_AVAILABLE DATA_
'''
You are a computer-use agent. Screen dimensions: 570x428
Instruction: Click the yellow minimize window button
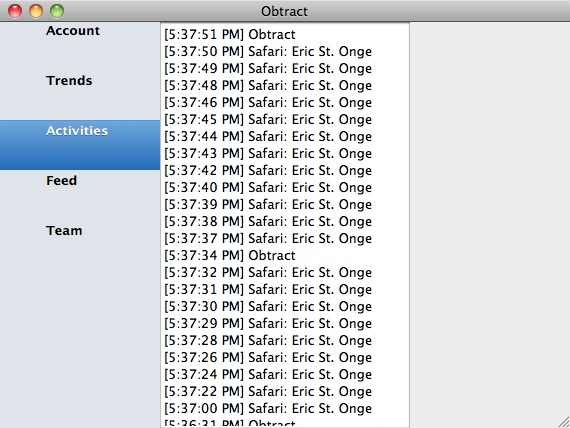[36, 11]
'''
'''
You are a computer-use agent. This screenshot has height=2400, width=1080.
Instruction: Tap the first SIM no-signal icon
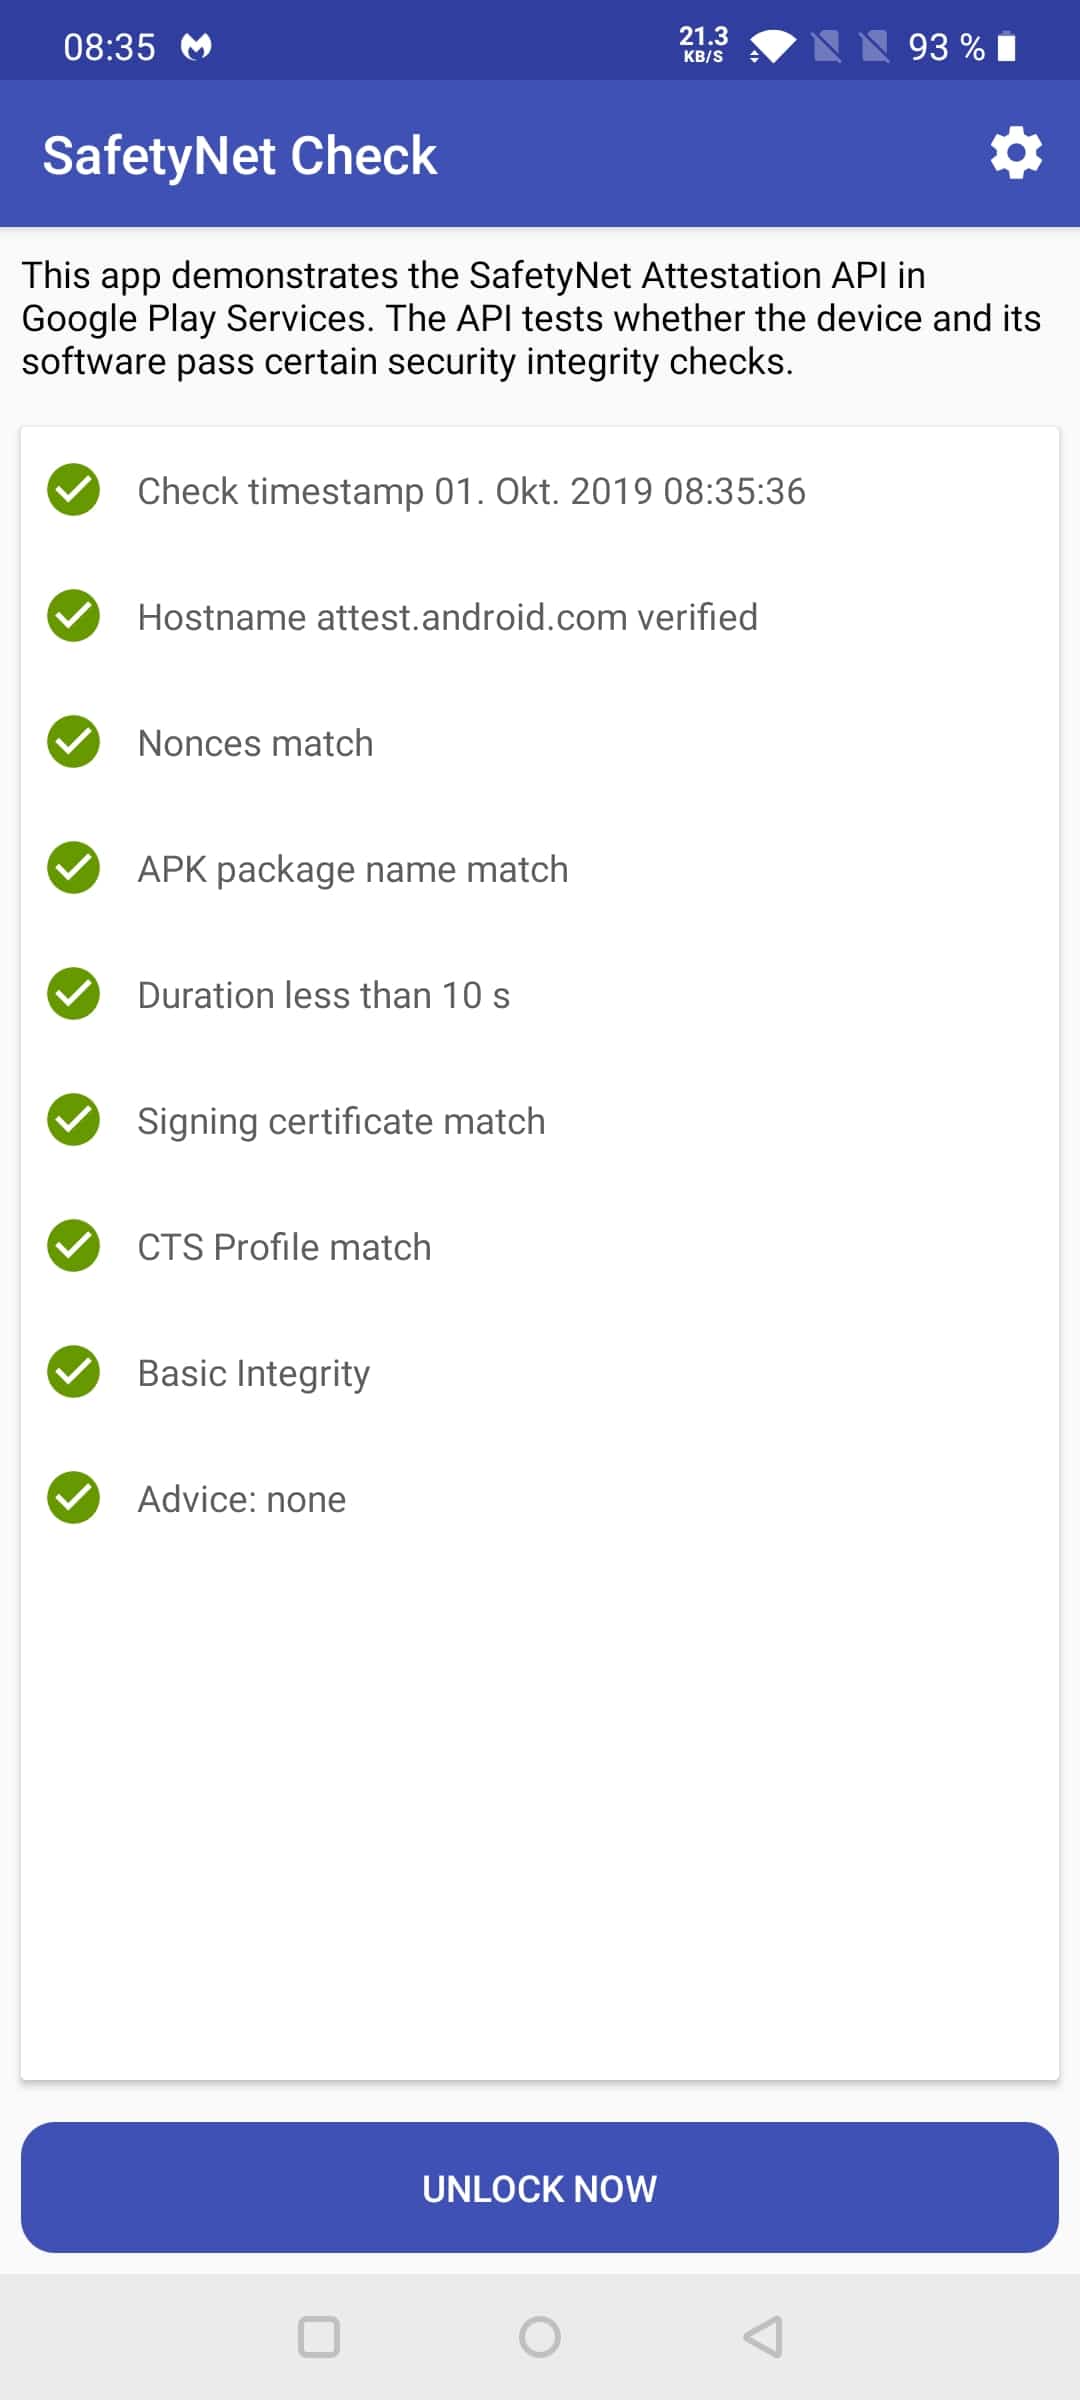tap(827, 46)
'''
_INSTRUCTIONS FOR THE TASK_
Your answer should be every line from the material above in which the word "computer" appears.

_OUTPUT BELOW_
You are a computer-use agent. Screen dimensions: 570x428
You are a computer-use agent. This screenshot has height=2400, width=1080.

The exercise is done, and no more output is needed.